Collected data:
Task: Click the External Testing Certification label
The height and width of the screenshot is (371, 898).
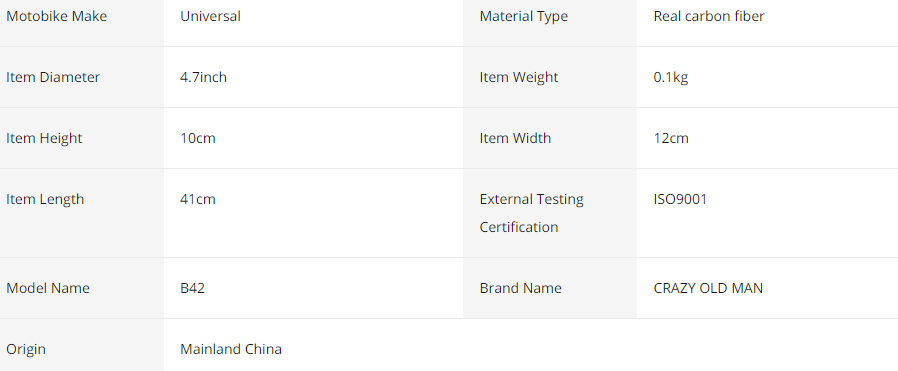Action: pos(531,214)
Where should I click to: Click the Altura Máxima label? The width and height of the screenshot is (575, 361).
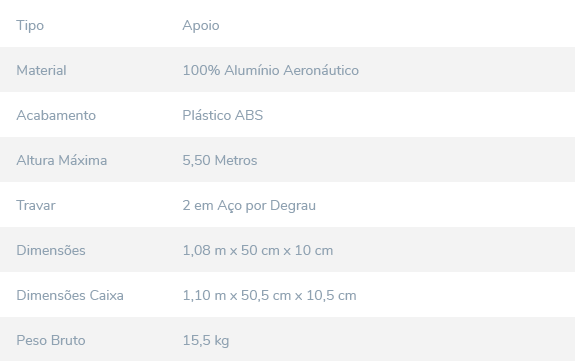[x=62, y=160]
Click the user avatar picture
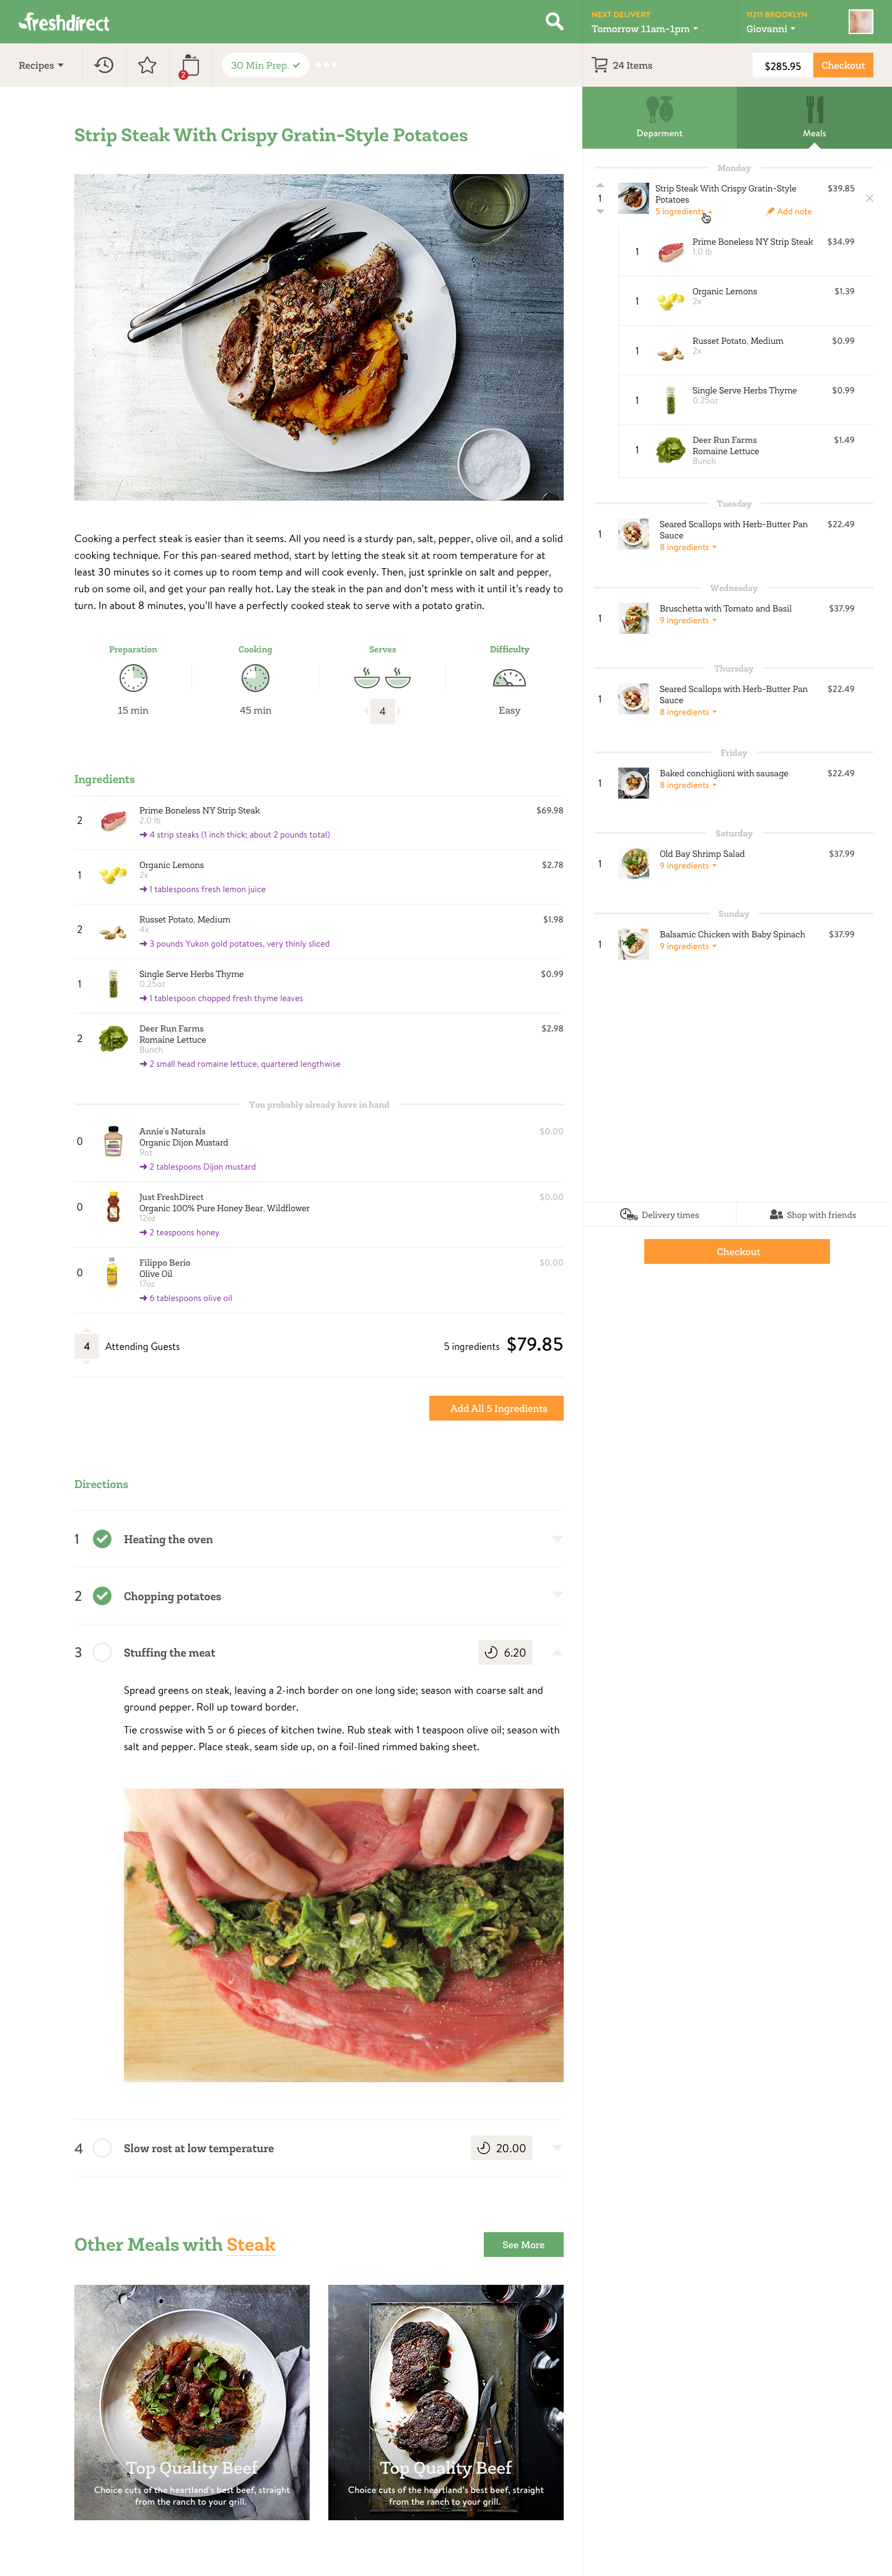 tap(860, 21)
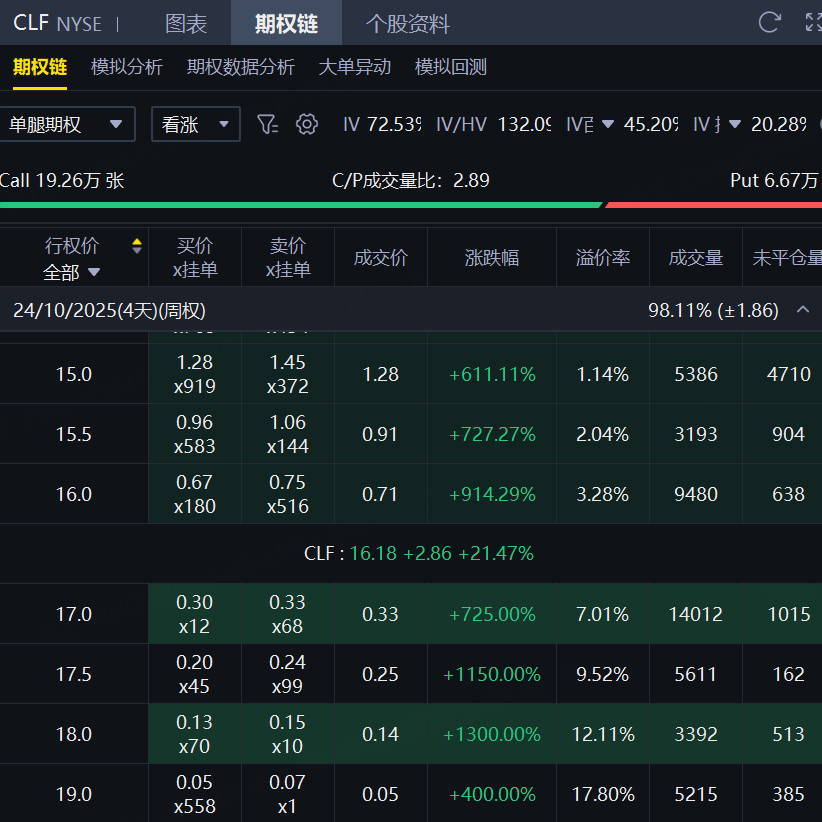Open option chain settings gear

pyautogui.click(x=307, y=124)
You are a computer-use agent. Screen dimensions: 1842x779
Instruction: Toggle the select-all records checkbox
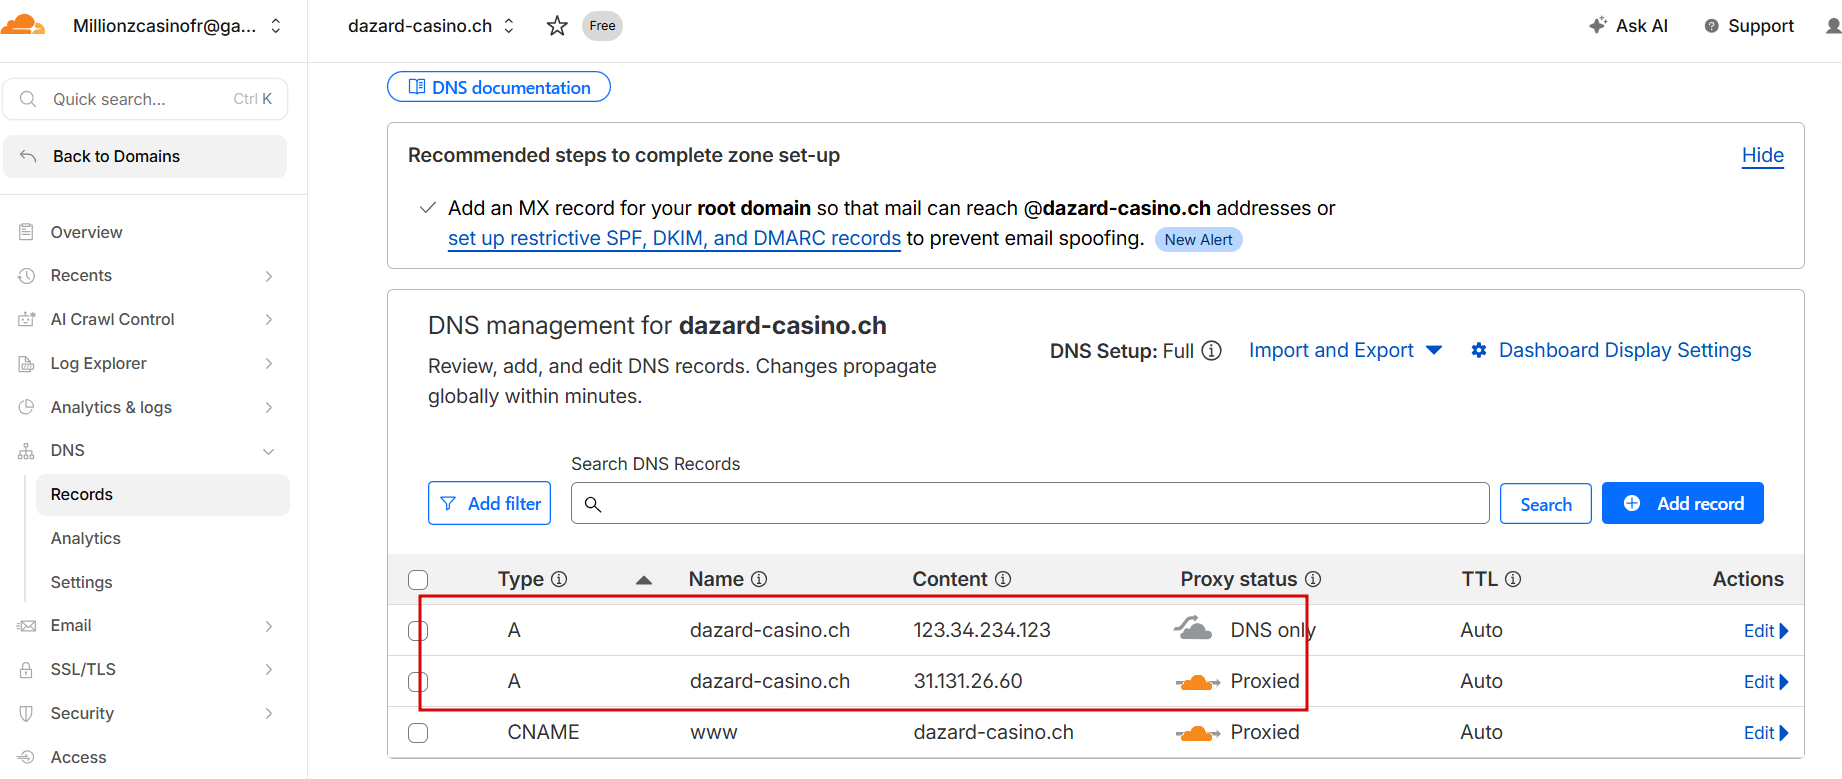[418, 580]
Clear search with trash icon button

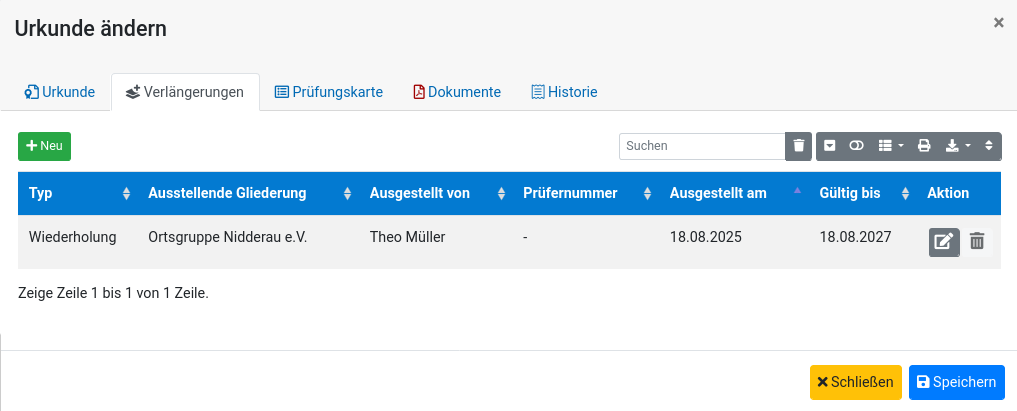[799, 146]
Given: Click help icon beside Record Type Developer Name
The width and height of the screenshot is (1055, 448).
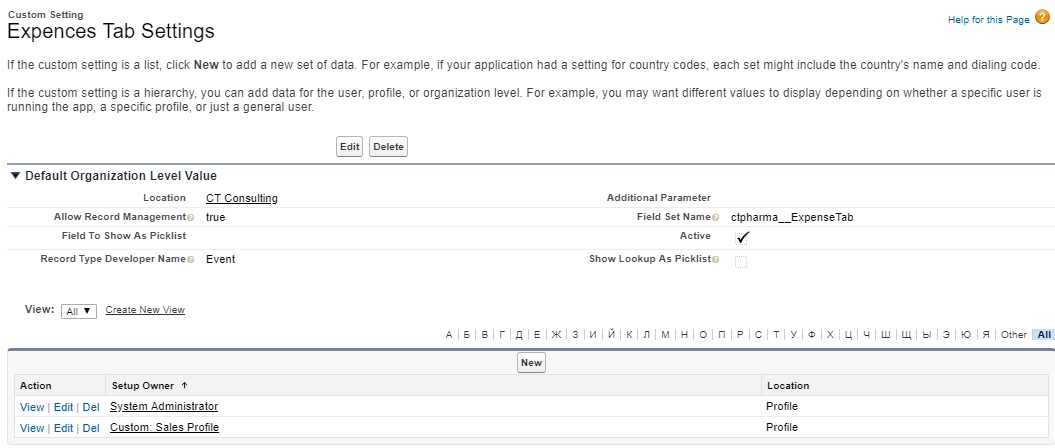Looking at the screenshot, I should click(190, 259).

→ Exercise
From the entries above, copy exactly the lines starting at the one with "Where should I" and stopping at the one with "Given: Click help", keeping both ends. Drop the pictures.

→ Answer to this task
Where should I click to: Click the Altura Máxima label? The width and height of the screenshot is (575, 361).
[x=62, y=160]
Click the user avatar picture
 tap(860, 21)
Open option chain settings gear

pyautogui.click(x=307, y=124)
You are a computer-use agent. Screen dimensions: 1842x779
Instruction: Toggle the select-all records checkbox
[418, 580]
Clear search with trash icon button

[799, 146]
Given: Click help icon beside Record Type Developer Name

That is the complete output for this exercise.